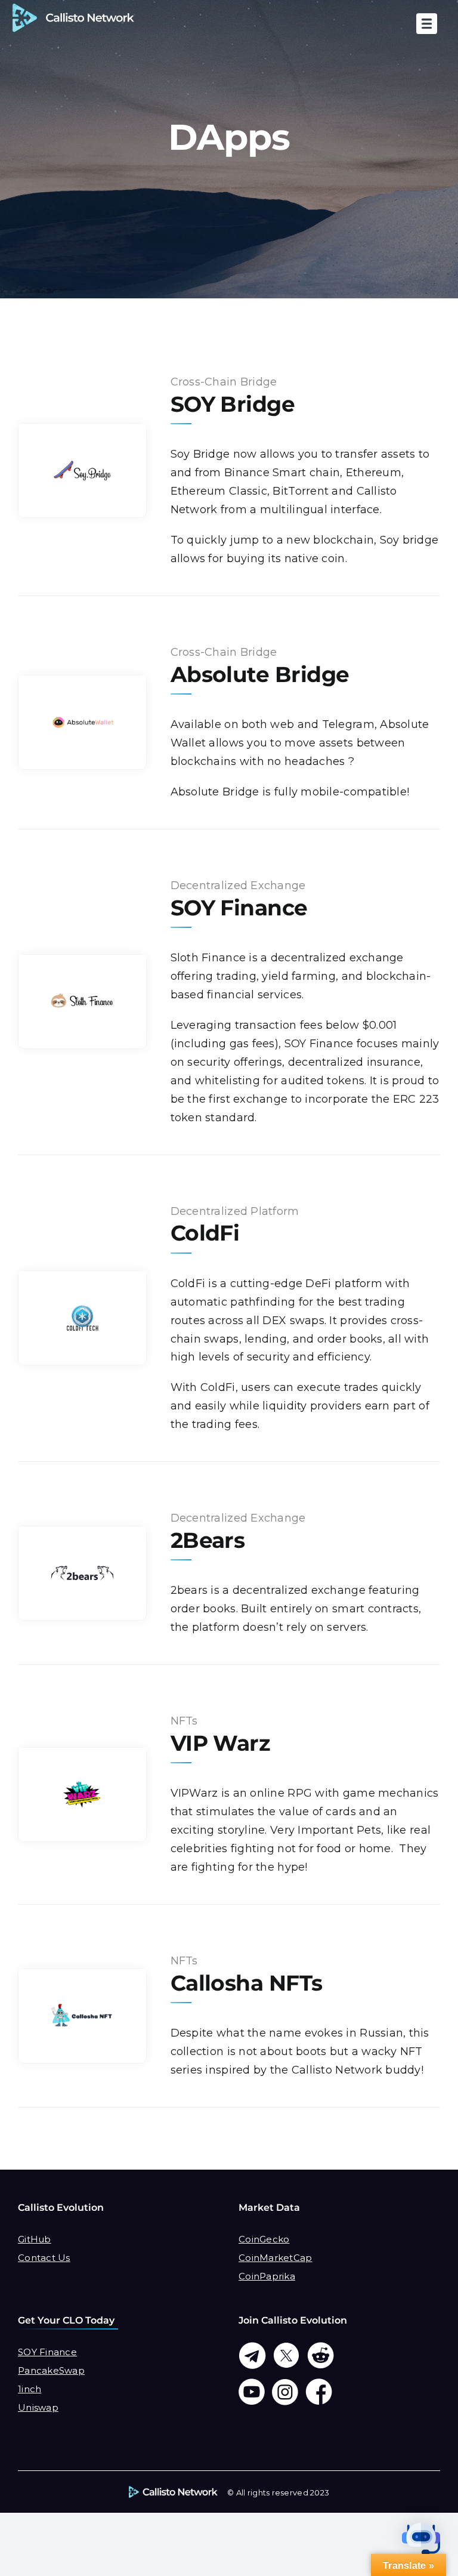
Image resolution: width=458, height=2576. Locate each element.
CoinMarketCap (275, 2257)
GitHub (34, 2239)
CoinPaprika (267, 2276)
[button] (421, 2539)
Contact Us (44, 2257)
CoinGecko (264, 2239)
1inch (29, 2389)
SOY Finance (47, 2352)
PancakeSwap (51, 2370)
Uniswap (38, 2407)
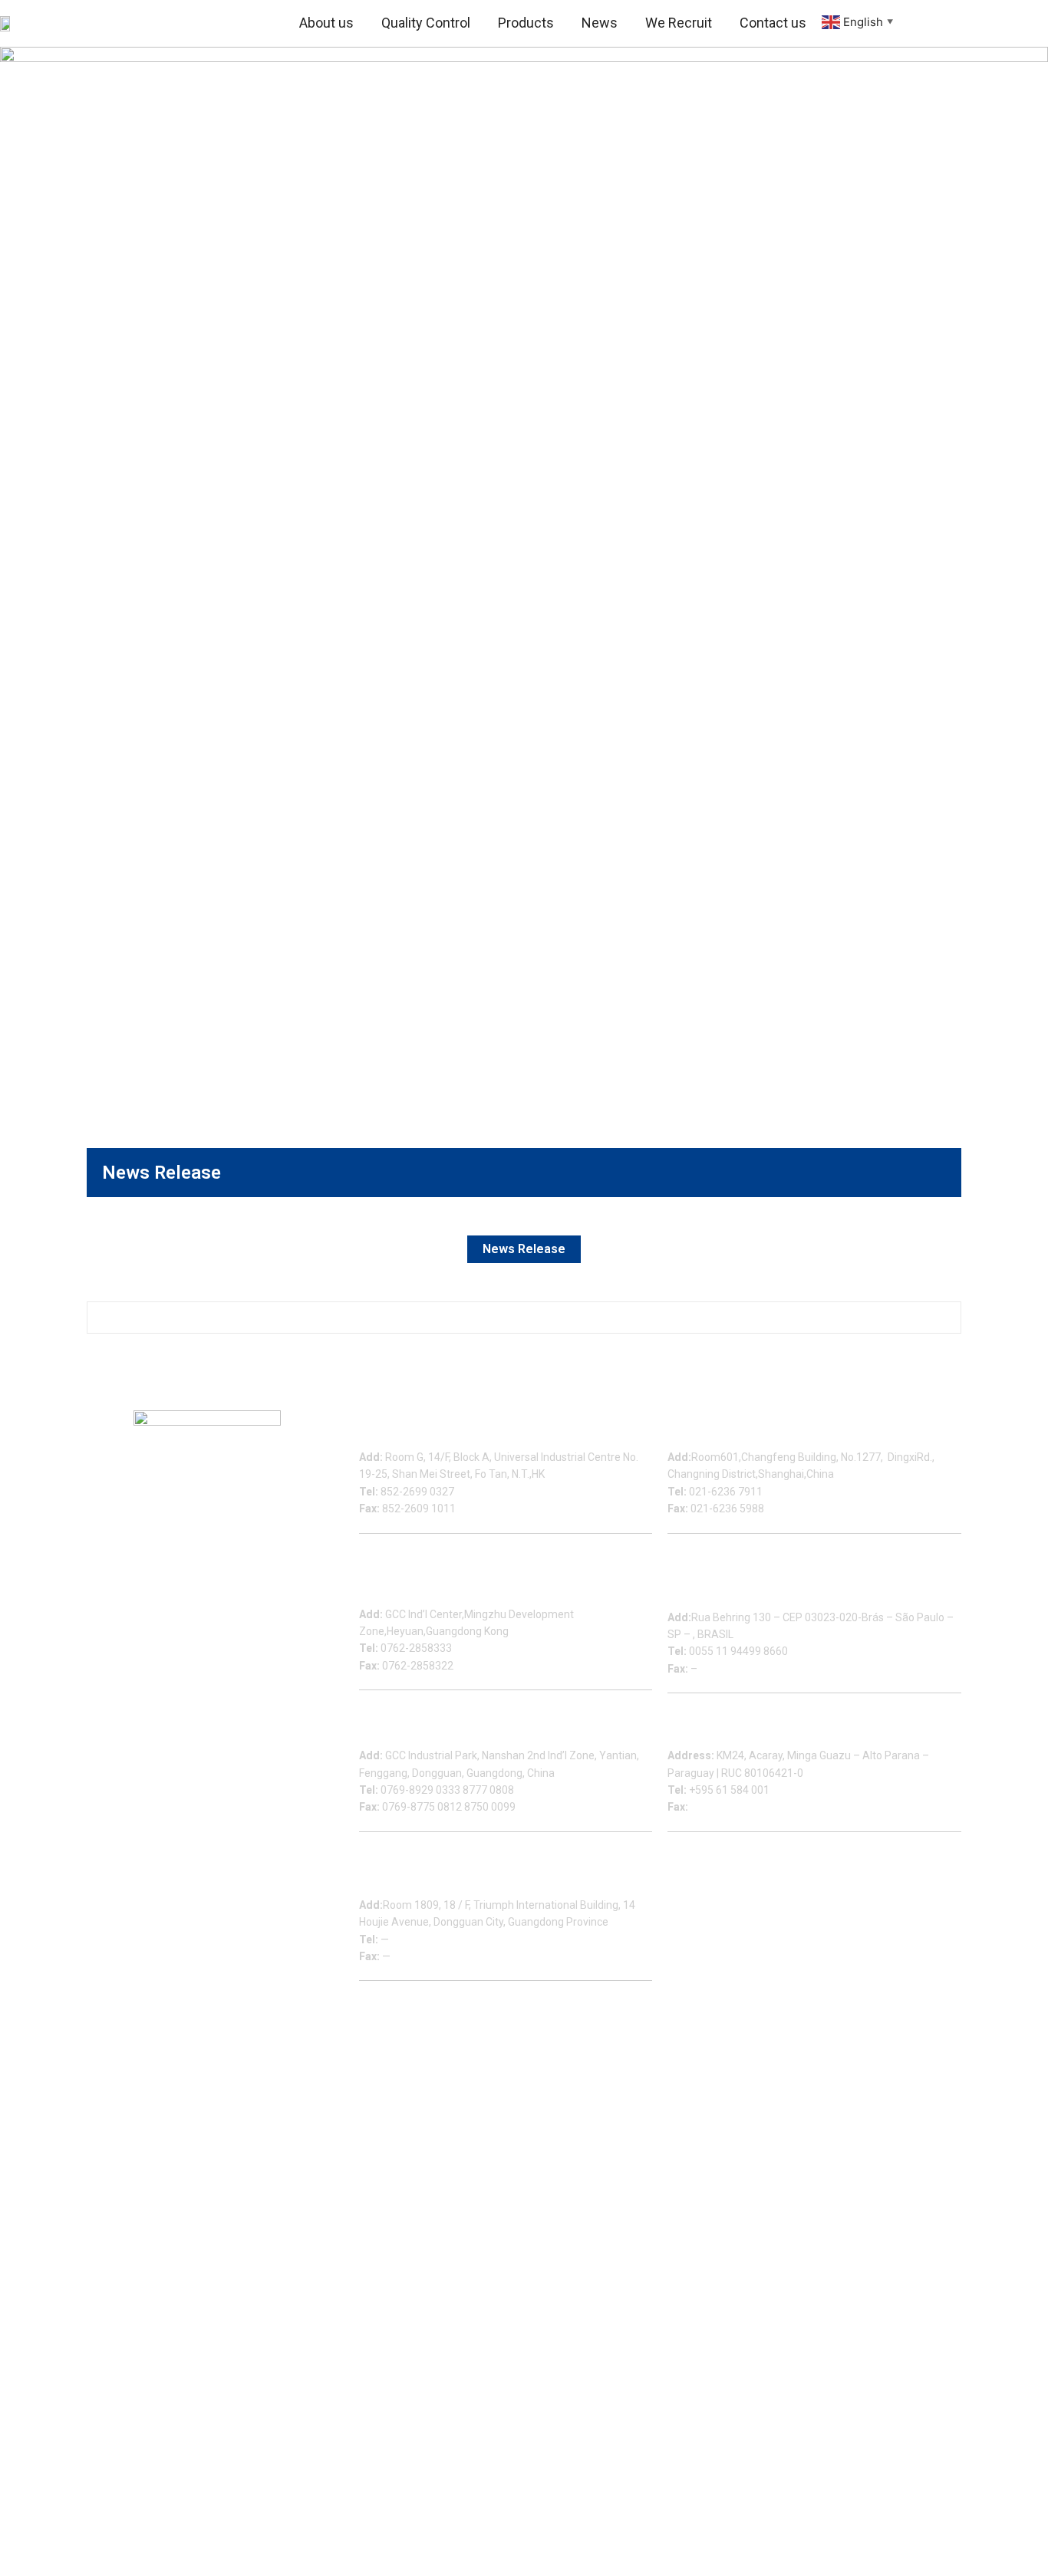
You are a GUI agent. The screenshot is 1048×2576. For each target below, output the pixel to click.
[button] (918, 23)
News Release (524, 1249)
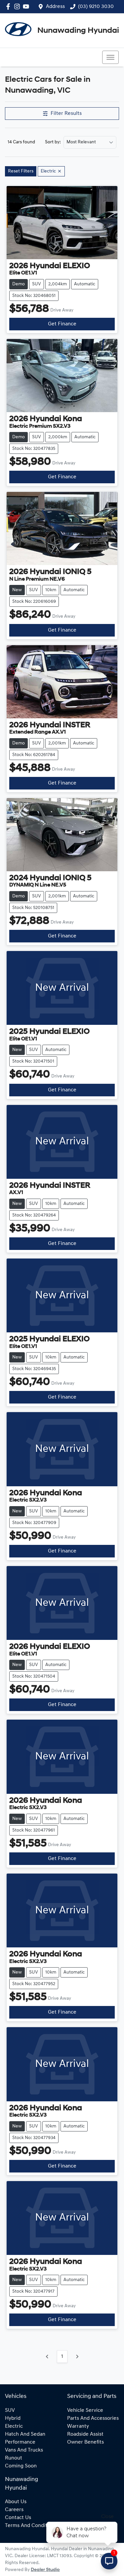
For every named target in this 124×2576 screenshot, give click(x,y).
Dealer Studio (45, 2569)
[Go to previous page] (47, 2356)
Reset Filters (20, 171)
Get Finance (62, 324)
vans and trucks (24, 2450)
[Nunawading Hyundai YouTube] (27, 6)
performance (20, 2442)
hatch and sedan (25, 2434)
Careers (14, 2509)
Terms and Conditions (31, 2525)
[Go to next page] (77, 2356)
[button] (110, 57)
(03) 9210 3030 (96, 6)
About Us (15, 2501)
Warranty (78, 2426)
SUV (10, 2410)
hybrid (13, 2418)
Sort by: (53, 142)
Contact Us (18, 2517)
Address (55, 6)
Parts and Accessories (93, 2418)
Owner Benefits (85, 2442)
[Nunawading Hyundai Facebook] (9, 6)
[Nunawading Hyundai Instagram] (18, 6)
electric (14, 2426)
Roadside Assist (85, 2434)
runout (13, 2458)
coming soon (21, 2466)
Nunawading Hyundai (78, 31)
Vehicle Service (85, 2410)
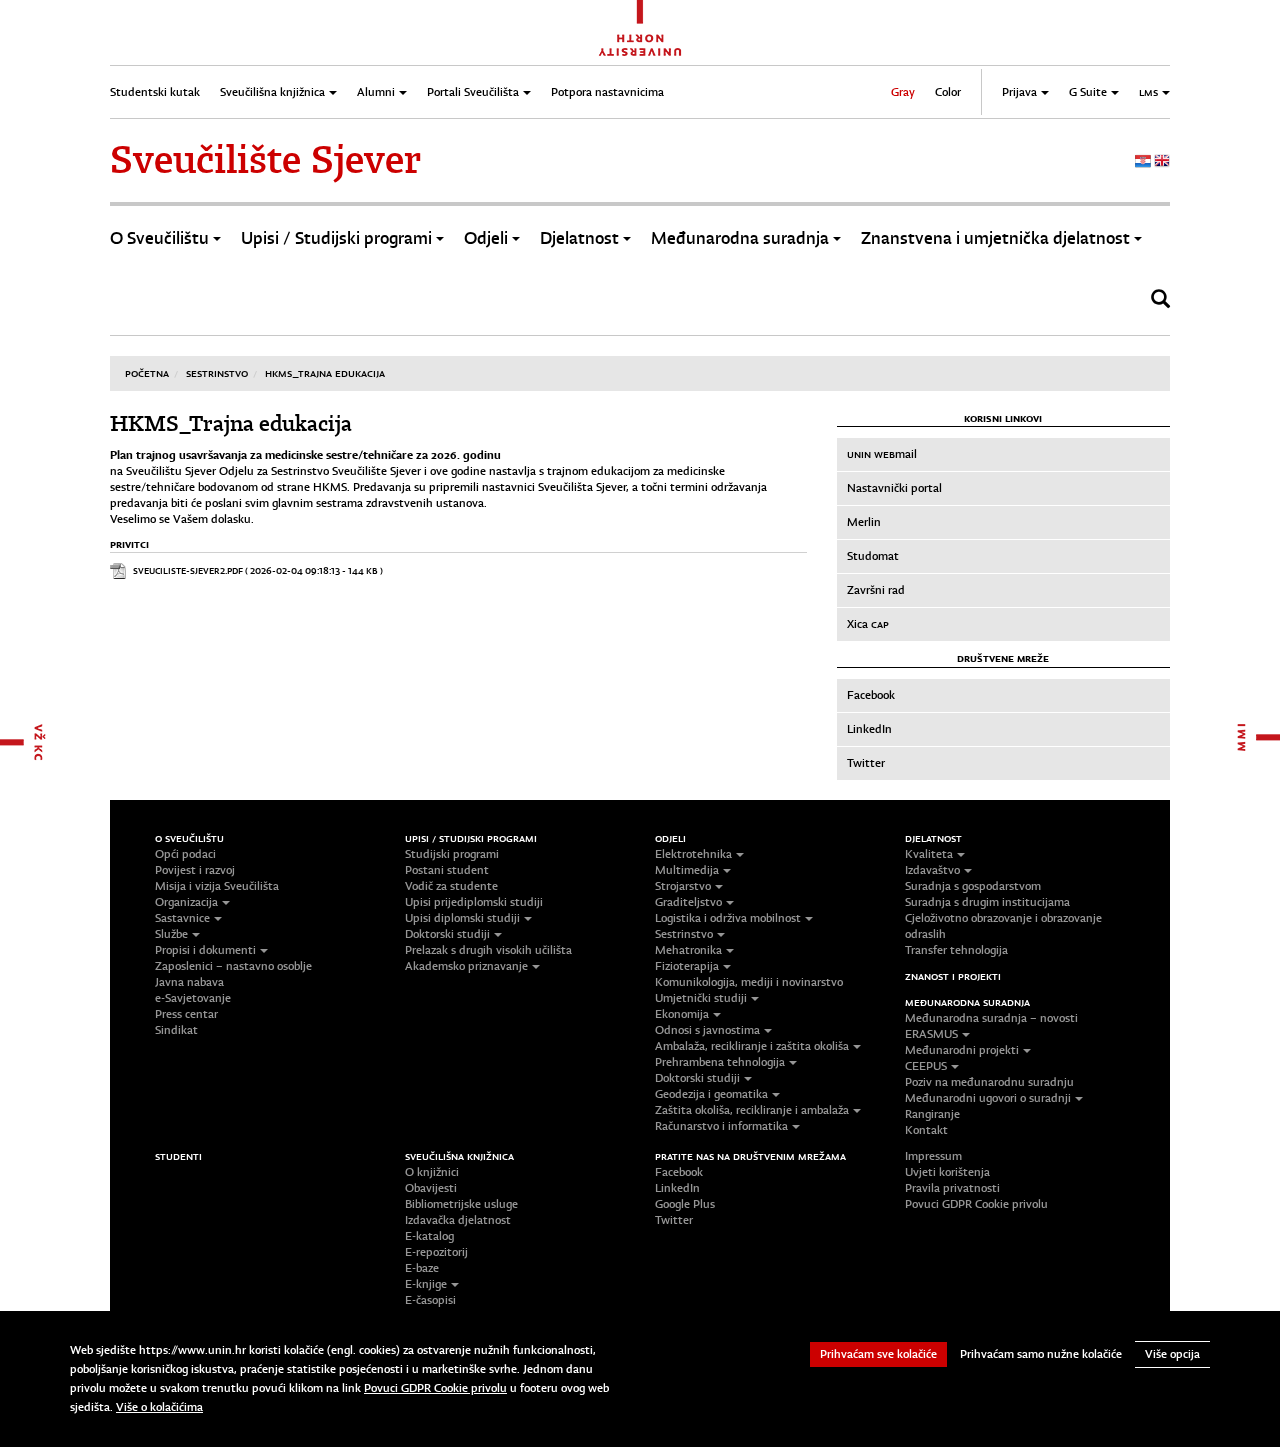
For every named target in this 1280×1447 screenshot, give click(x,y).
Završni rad (876, 590)
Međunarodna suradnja (740, 238)
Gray (903, 92)
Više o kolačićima (159, 1407)
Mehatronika (688, 950)
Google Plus (685, 1204)
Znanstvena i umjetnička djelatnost (995, 238)
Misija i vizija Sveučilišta (217, 886)
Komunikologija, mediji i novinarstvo (749, 982)
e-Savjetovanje (193, 998)
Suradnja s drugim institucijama (987, 902)
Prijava (1019, 92)
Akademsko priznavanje (466, 966)
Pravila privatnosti (952, 1188)
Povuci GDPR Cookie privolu (976, 1204)
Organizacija (186, 902)
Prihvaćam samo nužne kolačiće (1041, 1354)
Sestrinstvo (217, 373)
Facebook (871, 695)
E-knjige (426, 1284)
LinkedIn (869, 729)
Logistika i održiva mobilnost (728, 918)
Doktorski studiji (447, 934)
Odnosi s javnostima (707, 1030)
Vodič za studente (451, 886)
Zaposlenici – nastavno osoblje (233, 966)
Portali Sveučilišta (473, 92)
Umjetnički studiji (701, 998)
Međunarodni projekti (962, 1050)
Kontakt (926, 1130)
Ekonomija (682, 1014)
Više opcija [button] (1172, 1354)
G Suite (1088, 92)
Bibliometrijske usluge (461, 1204)
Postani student (447, 870)
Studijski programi (452, 854)
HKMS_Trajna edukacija (325, 373)
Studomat (873, 556)
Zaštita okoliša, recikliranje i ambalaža (752, 1110)
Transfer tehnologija (956, 950)
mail (882, 454)
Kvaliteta (929, 854)
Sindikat (176, 1030)
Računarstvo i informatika (721, 1126)
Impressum (933, 1156)
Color (948, 92)
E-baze (422, 1268)
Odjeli (486, 238)
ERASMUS (931, 1034)
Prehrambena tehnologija (720, 1062)
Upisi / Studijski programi (336, 238)
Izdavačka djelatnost (458, 1220)
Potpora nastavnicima (607, 92)
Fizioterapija (687, 966)
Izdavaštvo (932, 870)
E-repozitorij (436, 1252)
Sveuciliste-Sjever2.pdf (188, 570)
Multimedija (687, 870)
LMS (1148, 92)
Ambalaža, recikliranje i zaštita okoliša (752, 1046)
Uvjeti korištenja (947, 1172)
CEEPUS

◇ ◇ ◇ ◇ ◇

→ **Activity**
With all pictures left out, please transcribe exactly the lines from the start of the material through the line with "Uniswap (38, 2407)".

→ **Answer space**
Image resolution: width=458, height=2576. Locate each element.
CoinMarketCap (275, 2257)
GitHub (34, 2239)
CoinPaprika (267, 2276)
[button] (421, 2539)
Contact Us (44, 2257)
CoinGecko (264, 2239)
1inch (29, 2389)
SOY Finance (47, 2352)
PancakeSwap (51, 2370)
Uniswap (38, 2407)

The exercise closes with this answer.